Language Processing Resources
Citation Context Corpus
The citation context corpus consists of the full text of 852 papers which
cite the top 20 target papers in the citation sentiment corpus with the highest number of
objective citations. The corpus contains 1,034 paper--reference pairs and 203,803 sentences from
the ACL Anthology Network (AAN) corpus.
Citation Sentiment Corpus
The corpus consists of 8,736 citation sentences which have been manually
annotated with sentiment. These citation sentences have been extracted from the ACL Anthology
Network corpus. A science-specific sentiment lexicon consisting of 83 polar phrases which have
been manually extracted is also available.
LDA topic modelling in JavaScript
The corpus consists of 8,736 citation sentences which have been manually
annotated with sentiment. These citation sentences have been extracted from the ACL Anthology
Network corpus. A science-specific sentiment lexicon consisting of 83 polar phrases which have
been manually extracted is also available.
DependenSee
A small tool which generates a PNG of the dependency graph of a given sentence using the Stanford Parser.
Urdu Sentiment Lexicon
The Urdu Sentiment Lexicon is a list of 2,607 positive and 4,728 negative
sentiment/opinion words for Urdu.

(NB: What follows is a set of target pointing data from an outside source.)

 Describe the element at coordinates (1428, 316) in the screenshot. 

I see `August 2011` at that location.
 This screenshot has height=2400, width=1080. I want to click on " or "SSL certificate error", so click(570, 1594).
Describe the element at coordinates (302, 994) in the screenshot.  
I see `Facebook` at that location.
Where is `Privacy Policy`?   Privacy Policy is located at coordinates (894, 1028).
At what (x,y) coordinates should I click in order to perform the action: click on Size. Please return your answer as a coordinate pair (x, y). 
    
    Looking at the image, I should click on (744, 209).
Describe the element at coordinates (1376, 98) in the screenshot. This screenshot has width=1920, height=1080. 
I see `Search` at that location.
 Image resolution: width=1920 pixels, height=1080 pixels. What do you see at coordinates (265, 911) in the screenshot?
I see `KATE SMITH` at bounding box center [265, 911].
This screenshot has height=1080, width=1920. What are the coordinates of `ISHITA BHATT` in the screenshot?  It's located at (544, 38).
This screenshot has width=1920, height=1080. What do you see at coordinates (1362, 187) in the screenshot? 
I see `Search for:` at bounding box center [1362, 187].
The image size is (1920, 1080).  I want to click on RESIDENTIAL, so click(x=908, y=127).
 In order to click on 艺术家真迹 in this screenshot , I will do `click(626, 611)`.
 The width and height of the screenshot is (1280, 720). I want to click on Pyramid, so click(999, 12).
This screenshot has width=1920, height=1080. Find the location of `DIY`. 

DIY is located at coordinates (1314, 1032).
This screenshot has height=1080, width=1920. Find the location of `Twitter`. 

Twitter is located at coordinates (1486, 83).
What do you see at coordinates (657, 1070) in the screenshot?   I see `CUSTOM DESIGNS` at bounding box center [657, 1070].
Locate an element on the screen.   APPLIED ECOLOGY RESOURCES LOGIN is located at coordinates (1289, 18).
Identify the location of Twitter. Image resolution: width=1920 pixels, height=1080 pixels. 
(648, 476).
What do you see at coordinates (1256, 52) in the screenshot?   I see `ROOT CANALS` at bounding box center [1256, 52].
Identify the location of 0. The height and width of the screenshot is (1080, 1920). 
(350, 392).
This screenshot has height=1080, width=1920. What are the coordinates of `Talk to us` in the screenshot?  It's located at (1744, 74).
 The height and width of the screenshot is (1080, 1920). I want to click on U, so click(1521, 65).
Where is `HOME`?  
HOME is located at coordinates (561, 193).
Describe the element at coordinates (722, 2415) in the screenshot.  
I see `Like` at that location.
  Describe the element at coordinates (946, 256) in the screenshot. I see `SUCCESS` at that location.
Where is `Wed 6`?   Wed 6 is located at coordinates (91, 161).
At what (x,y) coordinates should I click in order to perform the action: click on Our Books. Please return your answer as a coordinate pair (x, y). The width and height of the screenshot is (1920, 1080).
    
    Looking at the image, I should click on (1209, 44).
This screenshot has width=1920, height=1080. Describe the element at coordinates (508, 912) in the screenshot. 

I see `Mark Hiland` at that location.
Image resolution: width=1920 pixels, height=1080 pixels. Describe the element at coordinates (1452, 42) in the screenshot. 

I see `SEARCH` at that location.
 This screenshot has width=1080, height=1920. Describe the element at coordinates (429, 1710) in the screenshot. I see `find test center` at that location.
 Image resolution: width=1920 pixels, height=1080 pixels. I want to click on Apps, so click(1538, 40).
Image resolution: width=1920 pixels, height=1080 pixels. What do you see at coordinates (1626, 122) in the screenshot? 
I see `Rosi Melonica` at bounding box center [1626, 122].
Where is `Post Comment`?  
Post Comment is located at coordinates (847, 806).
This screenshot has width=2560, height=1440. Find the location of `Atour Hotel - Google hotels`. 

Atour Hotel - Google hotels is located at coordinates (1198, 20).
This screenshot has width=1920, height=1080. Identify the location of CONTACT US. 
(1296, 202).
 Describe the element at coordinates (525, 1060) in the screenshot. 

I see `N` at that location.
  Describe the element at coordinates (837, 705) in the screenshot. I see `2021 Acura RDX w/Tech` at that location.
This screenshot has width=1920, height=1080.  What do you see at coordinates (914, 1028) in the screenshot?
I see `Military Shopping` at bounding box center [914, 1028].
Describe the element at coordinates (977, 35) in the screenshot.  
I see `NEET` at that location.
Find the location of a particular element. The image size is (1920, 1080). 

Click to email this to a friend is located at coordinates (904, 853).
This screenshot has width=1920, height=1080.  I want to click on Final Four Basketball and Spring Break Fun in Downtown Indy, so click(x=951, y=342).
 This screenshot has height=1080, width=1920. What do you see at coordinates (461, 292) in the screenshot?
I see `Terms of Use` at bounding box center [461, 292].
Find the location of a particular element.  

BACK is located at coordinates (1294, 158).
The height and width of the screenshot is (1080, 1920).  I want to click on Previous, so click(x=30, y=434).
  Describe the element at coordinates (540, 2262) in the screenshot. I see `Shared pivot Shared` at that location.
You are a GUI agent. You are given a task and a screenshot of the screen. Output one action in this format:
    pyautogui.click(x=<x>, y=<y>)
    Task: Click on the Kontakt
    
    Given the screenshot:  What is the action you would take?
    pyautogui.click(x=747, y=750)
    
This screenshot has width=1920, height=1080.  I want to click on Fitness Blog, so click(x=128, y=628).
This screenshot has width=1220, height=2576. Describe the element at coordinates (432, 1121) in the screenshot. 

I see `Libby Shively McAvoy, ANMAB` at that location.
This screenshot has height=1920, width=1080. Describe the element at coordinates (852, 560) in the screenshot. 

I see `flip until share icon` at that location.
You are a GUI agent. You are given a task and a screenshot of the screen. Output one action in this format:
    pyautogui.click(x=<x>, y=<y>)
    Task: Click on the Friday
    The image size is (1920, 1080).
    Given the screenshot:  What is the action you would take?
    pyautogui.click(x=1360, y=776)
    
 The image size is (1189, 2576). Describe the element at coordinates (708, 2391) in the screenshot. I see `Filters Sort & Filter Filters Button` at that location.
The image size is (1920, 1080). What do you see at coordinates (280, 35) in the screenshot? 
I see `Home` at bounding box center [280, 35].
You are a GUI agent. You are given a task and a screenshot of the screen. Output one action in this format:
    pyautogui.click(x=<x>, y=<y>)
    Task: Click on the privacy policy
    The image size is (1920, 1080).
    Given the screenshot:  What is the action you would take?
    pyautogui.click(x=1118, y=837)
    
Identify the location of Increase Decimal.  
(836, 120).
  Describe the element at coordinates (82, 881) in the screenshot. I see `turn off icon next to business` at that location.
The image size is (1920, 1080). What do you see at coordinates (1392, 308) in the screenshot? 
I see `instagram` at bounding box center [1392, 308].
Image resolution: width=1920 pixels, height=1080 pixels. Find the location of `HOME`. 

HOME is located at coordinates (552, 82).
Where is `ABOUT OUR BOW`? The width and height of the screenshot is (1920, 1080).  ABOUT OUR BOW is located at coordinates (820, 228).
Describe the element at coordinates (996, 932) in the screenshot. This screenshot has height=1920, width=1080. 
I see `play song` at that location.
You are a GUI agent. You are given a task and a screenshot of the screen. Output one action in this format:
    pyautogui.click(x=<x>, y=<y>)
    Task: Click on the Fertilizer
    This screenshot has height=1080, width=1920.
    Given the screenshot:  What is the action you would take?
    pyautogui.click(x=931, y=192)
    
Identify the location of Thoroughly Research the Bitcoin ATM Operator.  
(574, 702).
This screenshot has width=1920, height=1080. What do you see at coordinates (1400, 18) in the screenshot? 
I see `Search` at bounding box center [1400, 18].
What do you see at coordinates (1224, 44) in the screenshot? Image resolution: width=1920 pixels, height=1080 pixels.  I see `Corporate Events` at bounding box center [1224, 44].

Here's a simple javascript based application which changes the
color of the sentiment words according to their polarity and calculates the background colour of
the whole text using the total polarity score of the text.
Urdu Resources and Games
Urdu Thesaurus
Urdu Thesaurus is the first online free thesaurus for Urdu. Through its
website and app, over forty thousand unique words and phrases, and over twenty thousand sets of
synonyms can be searched. It was launched in 2016 and has since reached thousands of users in
over 150 countries.
Concordance of Iqbal's Urdu Poetry
KWIC (Key Word in Context) concordance is a method used in corpus
linguistics to display a word in its surrounding context to help researchers analyze its
usage. I couldn't find an KWIC concordance tool tailored for poetry — so I built one.
Click on the link above for an example from all Urdu works of
Iqbal.
Char Harf چار حرف
Char Harf is a word guessing game with the game mechanics of the old code
breaking game Bulls and Cows. You
have to guess a four-lettered word (all puns intended) and the computer reports back how many
of your letters are present in the word and how many letters are in the correct place.
Urdle was a word guessing game where you guess a four-lettered
word and the computer shows which letters are present in the word and are in their correct
place.
It got quite popular very quickly in the online Urdu word game circles,
reaching thousands of users per month.